** TASK INSTRUCTIONS **
Whenever a line in the entries below contains "Pick", copy that line.

** MATERIAL PROVIDED **
[Start of Attachment]

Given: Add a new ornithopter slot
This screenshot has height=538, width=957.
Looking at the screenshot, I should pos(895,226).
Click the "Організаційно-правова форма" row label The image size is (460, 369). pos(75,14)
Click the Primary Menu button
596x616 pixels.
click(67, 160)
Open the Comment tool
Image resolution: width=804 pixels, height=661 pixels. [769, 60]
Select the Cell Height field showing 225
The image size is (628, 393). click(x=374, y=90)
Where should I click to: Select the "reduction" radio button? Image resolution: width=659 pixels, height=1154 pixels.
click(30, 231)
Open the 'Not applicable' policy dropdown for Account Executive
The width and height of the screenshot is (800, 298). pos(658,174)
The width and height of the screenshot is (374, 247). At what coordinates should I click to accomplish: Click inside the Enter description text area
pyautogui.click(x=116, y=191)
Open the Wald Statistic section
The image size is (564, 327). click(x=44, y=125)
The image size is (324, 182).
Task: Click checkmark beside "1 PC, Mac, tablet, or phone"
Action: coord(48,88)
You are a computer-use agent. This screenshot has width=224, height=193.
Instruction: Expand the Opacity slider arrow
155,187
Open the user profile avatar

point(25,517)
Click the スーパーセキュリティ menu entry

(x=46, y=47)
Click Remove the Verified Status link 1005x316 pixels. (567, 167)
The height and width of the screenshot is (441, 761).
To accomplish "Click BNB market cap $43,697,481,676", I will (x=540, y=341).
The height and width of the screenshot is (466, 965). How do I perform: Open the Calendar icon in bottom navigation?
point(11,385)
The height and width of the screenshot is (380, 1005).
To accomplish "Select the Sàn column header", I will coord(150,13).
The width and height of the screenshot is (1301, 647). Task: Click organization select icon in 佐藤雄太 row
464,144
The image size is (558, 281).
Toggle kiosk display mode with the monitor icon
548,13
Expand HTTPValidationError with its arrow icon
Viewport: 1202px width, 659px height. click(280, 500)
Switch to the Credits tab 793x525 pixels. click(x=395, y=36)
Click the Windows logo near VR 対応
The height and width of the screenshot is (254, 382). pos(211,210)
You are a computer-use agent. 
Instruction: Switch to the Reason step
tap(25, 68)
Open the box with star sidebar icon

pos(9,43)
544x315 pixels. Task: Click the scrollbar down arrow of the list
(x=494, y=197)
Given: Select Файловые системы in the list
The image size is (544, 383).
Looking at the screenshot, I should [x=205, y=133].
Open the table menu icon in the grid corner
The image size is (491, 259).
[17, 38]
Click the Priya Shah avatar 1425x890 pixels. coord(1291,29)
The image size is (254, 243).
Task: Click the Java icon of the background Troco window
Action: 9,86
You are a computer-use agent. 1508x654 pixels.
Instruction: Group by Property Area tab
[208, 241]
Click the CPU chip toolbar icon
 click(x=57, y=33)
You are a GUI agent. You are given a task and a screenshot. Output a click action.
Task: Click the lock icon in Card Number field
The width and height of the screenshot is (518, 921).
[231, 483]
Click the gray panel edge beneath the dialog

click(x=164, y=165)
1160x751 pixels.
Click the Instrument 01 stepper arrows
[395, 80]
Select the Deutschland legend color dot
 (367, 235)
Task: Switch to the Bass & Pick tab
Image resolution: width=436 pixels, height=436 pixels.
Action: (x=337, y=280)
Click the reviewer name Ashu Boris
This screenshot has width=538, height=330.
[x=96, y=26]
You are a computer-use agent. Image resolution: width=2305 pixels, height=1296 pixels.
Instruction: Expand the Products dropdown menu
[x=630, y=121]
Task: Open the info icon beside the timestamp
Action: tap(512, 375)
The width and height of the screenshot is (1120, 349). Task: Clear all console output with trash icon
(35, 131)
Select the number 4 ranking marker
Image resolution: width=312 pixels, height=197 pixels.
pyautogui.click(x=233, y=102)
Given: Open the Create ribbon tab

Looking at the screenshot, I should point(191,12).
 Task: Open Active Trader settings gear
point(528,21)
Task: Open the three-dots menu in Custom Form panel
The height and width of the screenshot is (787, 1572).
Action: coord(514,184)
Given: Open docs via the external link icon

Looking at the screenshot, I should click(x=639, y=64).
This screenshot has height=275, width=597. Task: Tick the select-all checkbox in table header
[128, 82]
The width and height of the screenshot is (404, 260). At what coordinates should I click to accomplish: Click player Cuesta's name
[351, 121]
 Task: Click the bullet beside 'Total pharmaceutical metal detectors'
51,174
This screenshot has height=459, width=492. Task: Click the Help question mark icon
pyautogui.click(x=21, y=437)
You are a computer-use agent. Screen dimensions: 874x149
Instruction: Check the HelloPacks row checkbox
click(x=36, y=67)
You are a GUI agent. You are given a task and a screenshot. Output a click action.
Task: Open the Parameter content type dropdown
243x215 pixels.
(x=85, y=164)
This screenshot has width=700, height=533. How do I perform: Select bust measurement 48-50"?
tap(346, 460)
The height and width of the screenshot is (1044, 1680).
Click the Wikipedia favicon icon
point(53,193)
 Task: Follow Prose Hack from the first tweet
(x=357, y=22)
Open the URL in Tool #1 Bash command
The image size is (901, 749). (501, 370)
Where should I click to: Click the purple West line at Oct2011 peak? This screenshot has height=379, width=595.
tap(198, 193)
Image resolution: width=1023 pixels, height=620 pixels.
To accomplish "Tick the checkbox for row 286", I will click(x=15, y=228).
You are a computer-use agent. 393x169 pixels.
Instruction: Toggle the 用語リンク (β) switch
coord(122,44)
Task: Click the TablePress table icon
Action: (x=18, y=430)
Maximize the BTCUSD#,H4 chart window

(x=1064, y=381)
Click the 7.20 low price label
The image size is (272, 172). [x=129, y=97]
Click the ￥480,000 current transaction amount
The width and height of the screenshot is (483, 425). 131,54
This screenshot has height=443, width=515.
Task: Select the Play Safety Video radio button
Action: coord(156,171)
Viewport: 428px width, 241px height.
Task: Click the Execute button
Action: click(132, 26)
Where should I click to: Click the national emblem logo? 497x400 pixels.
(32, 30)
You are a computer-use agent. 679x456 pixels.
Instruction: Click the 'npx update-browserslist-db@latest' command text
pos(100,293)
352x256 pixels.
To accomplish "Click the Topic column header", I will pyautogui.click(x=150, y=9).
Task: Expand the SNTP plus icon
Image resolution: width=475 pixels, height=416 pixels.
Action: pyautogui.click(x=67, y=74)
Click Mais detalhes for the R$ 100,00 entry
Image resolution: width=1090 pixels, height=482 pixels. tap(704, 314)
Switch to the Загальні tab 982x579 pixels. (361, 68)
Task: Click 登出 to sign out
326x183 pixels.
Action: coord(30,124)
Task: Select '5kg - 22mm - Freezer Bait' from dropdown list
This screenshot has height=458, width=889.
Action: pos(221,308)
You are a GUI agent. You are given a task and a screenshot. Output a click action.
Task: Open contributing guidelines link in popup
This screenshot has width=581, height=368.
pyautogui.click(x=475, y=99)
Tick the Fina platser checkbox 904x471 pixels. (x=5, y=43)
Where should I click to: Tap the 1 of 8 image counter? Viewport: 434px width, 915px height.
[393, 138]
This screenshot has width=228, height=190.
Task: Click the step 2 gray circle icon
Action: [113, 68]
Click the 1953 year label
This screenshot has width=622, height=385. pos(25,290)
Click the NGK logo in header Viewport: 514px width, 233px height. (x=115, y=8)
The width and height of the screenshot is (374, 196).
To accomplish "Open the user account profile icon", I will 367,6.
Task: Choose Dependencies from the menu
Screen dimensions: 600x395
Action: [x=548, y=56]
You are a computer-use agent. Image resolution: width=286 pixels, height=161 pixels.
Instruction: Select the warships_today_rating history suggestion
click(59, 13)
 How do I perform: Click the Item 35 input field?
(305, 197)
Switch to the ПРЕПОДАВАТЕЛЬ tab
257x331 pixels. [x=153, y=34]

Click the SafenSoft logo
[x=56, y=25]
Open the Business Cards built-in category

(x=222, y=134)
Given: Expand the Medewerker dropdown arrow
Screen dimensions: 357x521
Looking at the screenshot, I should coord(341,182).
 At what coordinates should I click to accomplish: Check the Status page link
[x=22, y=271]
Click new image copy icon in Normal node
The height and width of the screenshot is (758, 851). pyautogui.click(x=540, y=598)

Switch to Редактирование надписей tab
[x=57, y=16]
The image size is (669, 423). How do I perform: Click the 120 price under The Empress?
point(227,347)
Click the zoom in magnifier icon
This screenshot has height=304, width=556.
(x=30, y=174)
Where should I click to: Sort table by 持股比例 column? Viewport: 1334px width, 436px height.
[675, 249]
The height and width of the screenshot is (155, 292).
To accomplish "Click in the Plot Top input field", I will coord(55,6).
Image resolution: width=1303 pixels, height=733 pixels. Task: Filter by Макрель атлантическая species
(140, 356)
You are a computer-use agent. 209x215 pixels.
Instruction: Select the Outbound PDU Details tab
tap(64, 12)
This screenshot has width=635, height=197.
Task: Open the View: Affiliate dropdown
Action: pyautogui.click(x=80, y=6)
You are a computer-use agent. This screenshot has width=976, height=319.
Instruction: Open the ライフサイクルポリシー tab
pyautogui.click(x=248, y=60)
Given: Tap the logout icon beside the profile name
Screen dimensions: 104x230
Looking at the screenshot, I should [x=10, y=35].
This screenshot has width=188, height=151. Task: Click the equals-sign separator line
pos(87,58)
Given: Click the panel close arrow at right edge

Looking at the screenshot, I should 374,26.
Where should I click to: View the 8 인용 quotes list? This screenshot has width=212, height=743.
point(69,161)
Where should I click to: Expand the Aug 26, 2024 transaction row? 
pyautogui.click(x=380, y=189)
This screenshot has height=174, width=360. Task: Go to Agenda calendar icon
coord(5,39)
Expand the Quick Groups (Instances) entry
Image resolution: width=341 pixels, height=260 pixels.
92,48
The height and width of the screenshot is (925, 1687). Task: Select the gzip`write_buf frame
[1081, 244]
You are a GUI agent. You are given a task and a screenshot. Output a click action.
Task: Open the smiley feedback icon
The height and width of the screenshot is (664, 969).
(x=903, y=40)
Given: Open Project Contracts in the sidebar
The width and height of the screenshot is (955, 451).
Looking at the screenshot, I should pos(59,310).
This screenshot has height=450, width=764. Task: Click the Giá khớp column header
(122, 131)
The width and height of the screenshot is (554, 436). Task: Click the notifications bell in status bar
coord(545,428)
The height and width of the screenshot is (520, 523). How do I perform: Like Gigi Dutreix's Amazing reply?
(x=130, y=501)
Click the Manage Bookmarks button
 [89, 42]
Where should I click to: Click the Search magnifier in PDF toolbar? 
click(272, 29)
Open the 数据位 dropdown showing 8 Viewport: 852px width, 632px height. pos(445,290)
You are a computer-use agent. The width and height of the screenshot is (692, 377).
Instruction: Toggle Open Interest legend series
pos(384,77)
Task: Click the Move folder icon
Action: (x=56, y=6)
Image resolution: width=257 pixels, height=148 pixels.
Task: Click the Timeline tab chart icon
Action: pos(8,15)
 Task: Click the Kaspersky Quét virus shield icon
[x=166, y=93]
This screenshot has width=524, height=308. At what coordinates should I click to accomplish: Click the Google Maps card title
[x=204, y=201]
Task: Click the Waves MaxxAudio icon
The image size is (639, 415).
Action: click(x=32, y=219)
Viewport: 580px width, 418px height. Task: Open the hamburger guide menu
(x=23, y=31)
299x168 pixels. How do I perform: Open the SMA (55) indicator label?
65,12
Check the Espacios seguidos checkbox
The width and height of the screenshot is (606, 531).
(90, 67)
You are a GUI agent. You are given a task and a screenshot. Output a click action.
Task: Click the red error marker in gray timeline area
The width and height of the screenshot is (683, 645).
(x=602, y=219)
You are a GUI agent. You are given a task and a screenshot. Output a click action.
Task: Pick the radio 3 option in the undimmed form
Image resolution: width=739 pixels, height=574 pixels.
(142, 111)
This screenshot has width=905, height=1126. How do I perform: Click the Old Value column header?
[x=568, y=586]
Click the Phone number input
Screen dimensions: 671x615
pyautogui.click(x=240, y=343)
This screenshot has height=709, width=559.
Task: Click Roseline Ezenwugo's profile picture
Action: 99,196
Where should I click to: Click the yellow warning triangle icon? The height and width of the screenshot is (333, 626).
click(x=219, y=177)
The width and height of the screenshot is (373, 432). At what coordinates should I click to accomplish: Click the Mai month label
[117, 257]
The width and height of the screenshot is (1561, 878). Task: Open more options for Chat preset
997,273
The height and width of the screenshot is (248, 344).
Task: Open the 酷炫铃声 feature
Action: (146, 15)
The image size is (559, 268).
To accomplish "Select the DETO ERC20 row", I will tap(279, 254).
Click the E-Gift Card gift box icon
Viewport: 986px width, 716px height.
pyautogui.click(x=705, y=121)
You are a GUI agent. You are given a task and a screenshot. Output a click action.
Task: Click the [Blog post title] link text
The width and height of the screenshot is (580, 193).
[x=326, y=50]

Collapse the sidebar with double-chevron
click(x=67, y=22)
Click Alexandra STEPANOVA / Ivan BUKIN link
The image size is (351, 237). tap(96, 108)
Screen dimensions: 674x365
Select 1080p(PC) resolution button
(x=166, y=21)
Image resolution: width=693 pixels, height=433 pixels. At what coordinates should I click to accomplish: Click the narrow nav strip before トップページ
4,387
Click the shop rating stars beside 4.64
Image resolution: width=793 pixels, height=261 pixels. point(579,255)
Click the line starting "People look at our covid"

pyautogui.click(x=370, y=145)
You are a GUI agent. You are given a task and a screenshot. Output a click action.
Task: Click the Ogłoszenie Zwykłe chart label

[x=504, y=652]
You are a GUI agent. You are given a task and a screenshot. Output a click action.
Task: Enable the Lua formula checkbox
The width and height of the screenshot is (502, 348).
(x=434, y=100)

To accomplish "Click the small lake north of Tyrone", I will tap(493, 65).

[End of Attachment]

** ANSWER SECTION **
Task: Switch to the Bass & Pick tab
Task: Pick the radio 3 option in the undimmed form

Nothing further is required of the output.